Saved data entries
══════════════════════════════

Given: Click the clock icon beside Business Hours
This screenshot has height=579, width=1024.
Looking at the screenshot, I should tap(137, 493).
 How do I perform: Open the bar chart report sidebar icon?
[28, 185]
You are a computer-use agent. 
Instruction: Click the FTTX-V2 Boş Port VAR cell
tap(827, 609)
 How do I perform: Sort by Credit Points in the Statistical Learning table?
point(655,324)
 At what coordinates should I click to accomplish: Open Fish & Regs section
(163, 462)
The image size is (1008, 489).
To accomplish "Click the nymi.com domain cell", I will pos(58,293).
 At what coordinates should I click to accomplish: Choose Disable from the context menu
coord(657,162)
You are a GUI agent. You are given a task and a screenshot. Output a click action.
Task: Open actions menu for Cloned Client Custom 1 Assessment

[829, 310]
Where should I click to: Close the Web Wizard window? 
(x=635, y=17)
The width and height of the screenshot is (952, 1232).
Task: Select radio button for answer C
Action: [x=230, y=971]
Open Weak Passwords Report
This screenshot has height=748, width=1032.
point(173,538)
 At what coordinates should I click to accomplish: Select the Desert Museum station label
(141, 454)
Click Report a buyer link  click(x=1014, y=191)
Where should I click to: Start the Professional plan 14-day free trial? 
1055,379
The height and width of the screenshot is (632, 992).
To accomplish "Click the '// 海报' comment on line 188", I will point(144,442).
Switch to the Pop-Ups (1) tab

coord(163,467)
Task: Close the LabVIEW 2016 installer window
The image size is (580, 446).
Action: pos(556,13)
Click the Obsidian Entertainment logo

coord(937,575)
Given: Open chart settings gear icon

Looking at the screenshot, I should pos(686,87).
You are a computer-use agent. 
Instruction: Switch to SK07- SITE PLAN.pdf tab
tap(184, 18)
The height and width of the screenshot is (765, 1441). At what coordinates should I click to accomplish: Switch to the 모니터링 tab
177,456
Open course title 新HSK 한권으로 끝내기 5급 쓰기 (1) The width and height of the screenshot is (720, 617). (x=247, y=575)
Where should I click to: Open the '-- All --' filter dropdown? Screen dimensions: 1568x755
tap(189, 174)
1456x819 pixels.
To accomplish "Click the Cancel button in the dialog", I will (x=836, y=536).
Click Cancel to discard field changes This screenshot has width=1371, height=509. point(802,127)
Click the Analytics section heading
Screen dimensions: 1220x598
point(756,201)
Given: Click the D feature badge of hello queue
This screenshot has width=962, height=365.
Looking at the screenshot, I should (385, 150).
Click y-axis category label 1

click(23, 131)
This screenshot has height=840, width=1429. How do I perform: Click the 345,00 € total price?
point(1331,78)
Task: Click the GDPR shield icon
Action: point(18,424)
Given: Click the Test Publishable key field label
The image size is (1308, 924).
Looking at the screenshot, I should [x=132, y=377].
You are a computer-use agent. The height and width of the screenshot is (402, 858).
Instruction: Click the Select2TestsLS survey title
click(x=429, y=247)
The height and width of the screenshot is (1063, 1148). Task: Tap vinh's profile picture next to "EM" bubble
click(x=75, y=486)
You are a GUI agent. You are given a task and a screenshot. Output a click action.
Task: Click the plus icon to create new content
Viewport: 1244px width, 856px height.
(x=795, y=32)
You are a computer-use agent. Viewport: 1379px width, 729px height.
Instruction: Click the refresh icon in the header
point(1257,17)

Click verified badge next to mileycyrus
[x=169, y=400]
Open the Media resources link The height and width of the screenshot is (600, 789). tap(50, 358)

══════════════════════════════

TASK GOAL
Beginning with the line that contains "Task: Click the plus", return every line through the end of the data above, exactly as written.

THE COMPLETED TASK
Task: Click the plus icon to create new content
Viewport: 1244px width, 856px height.
(x=795, y=32)
You are a computer-use agent. Viewport: 1379px width, 729px height.
Instruction: Click the refresh icon in the header
point(1257,17)

Click verified badge next to mileycyrus
[x=169, y=400]
Open the Media resources link The height and width of the screenshot is (600, 789). tap(50, 358)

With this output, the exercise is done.